§ **TEXT PROVIDED**:
· · · ·
This figure shows a simple representation of nitrogen movement in an ecosystem.

The largest reservoir for nitrogen is the atmosphere which contains 80% nitrogen.

However, plants are unable to convert this nitrogen gas into organic molecules.

Nitrogen fixing bacteria in the soil may be free living or have formed an association with the roots of leguminous plants. These bacteria utilize the chemical energy in the triple nitrogen bonds producing ammonium ions in the process. Ammonium ions are also produced, as fungi and other microorganisms decompose organic material such as feces and dead plant and animal material, in a process called ammonification. Nitrifying bacteria in the soil convert the ammonium ions into nitrate ions in a process called nitrification. Nitrate ions are more readily absorbed by plants than ammonium ions. In wetland areas denitrifying bacteria use nitrate molecules for energy and in the process release nitrogen back into the atmosphere. In plants, nitrate and ammonium ions are assimilated into amino acids and proteins which in turn are consumed by animals. The strong triple bond of atmospheric nitrogen can also be broken by natural processes such as lightening or by artificial means during fertilizer production.

Under natural conditions nutrients are recycled continuously within an ecosystem.

However biogeochemical cycles are often disrupted by human activities. For

example, cultivation of land to grow annual crops such as wheat disrupts the

nutrient balance in the soil. As the wheat grows nutrients from the soil are locked

into the growing plant. At harvest time many of the nutrients are removed from the

area as the grain is shipped off for food and the straw is removed for animal

bedding or some other purpose. The remaining plant material is eventually broken

down by detritivores recycling those nutrients. Farmers often replenish the removed nutrients by adding fertilizer to the soil. The removal of a large number of primary producers from an ecosystem will cause some disruption to nutrient cycles.
· · · ·
§ **DATA SECTION**:
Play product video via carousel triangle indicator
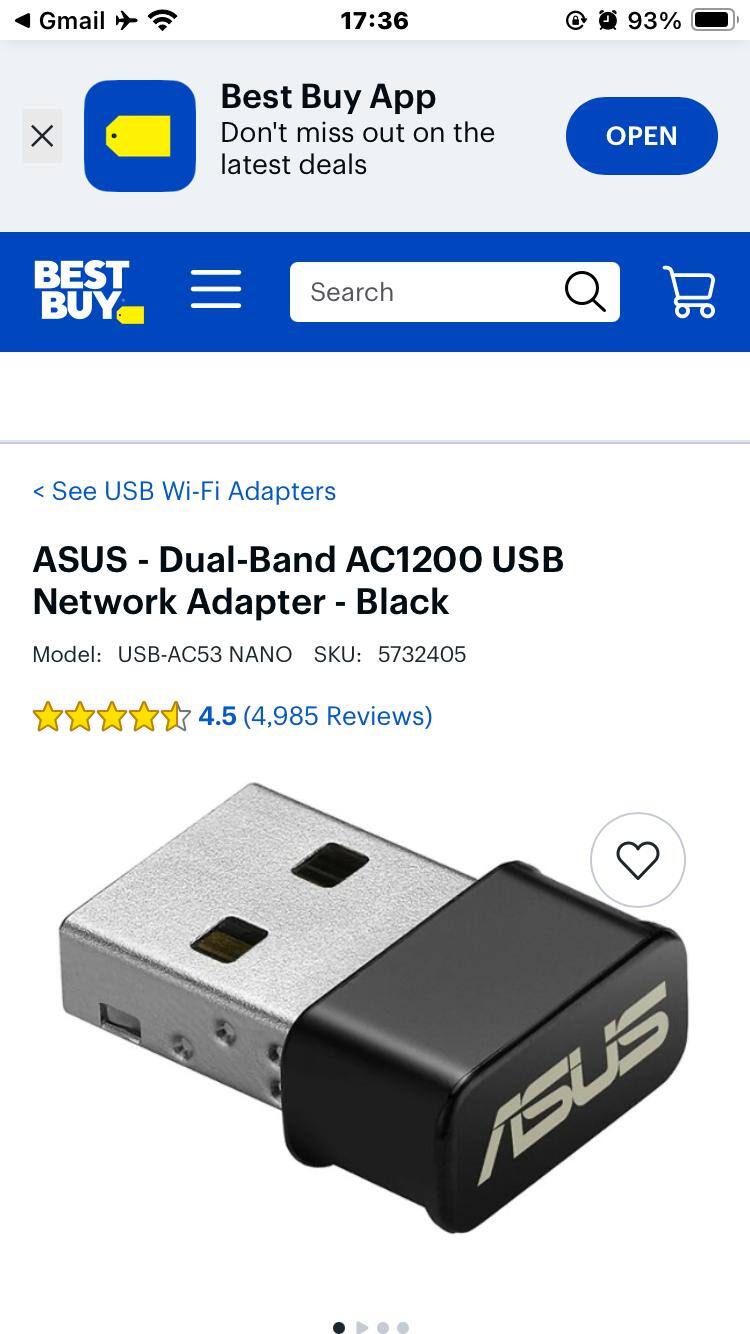 362,1327
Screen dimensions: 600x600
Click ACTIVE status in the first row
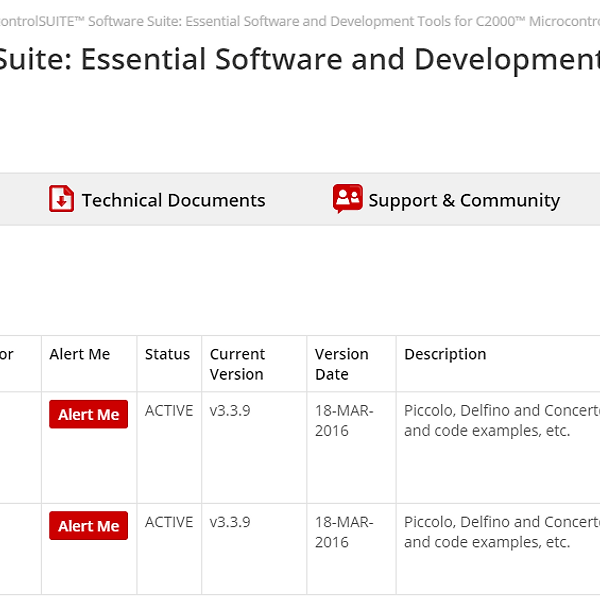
· · · ·
Do the following statements agree with the nitrogen-cycle text above? For each, answer yes or no and quote the deciding words from the text.
(a) Plants absorb nitrate ions more readily than ammonium ions.
(b) Nitrifying bacteria release nitrogen back into the atmosphere.
(c) Plants can convert atmospheric nitrogen gas into organic molecules.

§ **RESPONSE FOR THIS EXERCISE**:
(a) Yes: "Nitrate ions are more readily absorbed by plants than ammonium ions."
(b) No: "In wetland areas denitrifying bacteria use nitrate molecules for energy and in the process release nitrogen back into the atmosphere."
(c) No: "However, plants are unable to convert this nitrogen gas into organic molecules."